DUNHAM: Was that a serious thing? Did they want you to go back to Okinawa, then?

TABA: Well, they always talked about it, but I didn't want to go.

DUNHAM: Okay. How come you didn't want to go?

Taba:Because I had friends here and I didn't want to go to Japan.

FUKUMOTO: Yeah. This was home, right?

Taba:Yeah. Why do you have to have this? [referring to computer laptop]

DUNHAM: Oh, we just have some notes on here. We don't have a printer with us; sometimes we print. So we're just using this.

Taba:Yeah, yeah. My family, I had one girl and three boys; but the girl died when she was only eleven.

DUNHAM: Oh, I'm sorry.

Taba:The Lord took her home. So then I had only three boys. But we are all Christians. So my children all went to Christian college on the mainland.

DUNHAM: Can I ask, when you were growing up, though, what religion were you as a young girl? Did you go to services?

Taba:I didn't have any religion.

DUNHAM: Okay. So you weren't Buddhist or--?

Taba:Yeah, yeah.

DUNHAM: Okay. All right.

Taba:As I told you, because I'm only a eighth grade graduate. I didn't go to high school. But children all went to high school and they went to college.

DUNHAM: That's wonderful.

Taba:My husband wanted them to go to the mainland college, and to a Christian college. So they went to a college by the name of Wheaton College. When my oldest son was at Kauai High School, he was the class president and he was the football co-captain and all that, so he was very well known in Kauai High School. So when he went for college, he applied for Wheaton College, which is a Christian college, and the University of Illinois. But he chose to go to Wheaton College, because that's the Christian college. So one the teachers called me. He called me at my house and he said, "Now, why did your son--?" He could have gone to University of Illinois, because he was--. What do you call that? Not chosen, but--.

DUNHAM: Oh, a scholarship?

FUKUMOTO: Like a scholar, yeah .Taba:Yeah. Well, not scholarship, but he could have gone there.

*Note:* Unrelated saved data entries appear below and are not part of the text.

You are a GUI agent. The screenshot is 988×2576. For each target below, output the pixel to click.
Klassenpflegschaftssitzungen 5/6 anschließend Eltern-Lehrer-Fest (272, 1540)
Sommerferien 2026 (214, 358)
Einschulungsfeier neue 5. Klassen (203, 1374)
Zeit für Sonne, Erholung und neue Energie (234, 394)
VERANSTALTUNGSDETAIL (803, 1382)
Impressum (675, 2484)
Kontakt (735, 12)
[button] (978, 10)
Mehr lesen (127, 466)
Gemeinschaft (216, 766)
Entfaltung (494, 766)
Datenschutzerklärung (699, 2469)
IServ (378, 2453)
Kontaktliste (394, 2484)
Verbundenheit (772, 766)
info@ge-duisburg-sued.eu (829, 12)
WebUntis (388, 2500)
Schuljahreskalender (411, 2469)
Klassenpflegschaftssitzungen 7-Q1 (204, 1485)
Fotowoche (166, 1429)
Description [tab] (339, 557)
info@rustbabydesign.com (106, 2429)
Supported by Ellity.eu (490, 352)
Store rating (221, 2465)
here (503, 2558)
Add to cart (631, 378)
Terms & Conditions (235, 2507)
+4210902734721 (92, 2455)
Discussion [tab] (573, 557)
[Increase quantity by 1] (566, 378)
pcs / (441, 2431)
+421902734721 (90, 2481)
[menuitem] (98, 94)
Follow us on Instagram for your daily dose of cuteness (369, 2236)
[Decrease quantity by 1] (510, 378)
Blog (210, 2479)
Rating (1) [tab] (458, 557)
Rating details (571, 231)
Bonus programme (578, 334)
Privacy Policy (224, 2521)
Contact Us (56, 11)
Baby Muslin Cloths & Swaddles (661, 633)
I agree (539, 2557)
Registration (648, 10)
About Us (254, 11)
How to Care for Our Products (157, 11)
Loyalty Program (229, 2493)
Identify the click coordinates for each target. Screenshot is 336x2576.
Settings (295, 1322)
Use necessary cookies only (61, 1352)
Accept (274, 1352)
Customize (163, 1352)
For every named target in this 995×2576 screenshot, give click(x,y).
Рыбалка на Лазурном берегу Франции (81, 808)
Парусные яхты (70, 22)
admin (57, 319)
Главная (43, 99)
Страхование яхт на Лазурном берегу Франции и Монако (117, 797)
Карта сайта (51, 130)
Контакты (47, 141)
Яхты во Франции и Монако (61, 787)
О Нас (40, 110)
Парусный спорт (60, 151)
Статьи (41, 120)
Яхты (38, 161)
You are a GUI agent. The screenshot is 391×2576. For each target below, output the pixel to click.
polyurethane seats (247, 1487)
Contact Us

DUNHAM: Accepted. Accepted.

Taba:Yeah. But that school was a pretty well-known school, yeah, so the teacher was very disappointed. He wanted my son to go to University of Illinois. So he told me, "Wheaton College, what kind of college is that?" So I didn't want to answer him, so I made him call my husband, who was working at the office, because we had a pot store. He had a pot store business, so he was there, so he talked to him. I guess my husband must have told that teacher, "No, my son is going to Wheaton College, even if he was accepted at the University of Illinois."

DUNHAM: Well, that's great. No, and I'd love to talk more about that later. I want to go back a little earlier, though, now, and talk about when you still were young for a little bit more, if we could.

Taba:Oh, all right.

DUNHAM: So when you were growing up, what language or languages did you speak in the home or outside?

Taba:Oh, oh. In the home, I spoke Japanese to my parents. Because my parents spoke only Okinawan language with each other, but to me, they would speak Japanese.

DUNHAM: Okay. Did you understand the Okinawan language at all?

Taba:Yeah, I did. I did understand, but I couldn't--

DUNHAM: Speak it.

Taba:--make a conversation, because I don't speak. But I understood everything what they said.

FUKUMOTO: Wow. That's terrific.

DUNHAM: I know you weren't able to go to school after eighth grade, but before that, did you go to Japanese language school, as well as--?

Taba:Yeah. Japanese language school.

DUNHAM: Yeah, okay. So what was that like, at the time?

Taba:Well, I don't know. Well, it was okay to me, I guess. Just okay.

DUNHAM: It's a lot of school, to go to regular school and also go to language school.

Taba:No, only English school and Japanese school. Two schools, yeah. For the Japanese school, it was after the English school, the Japanese school.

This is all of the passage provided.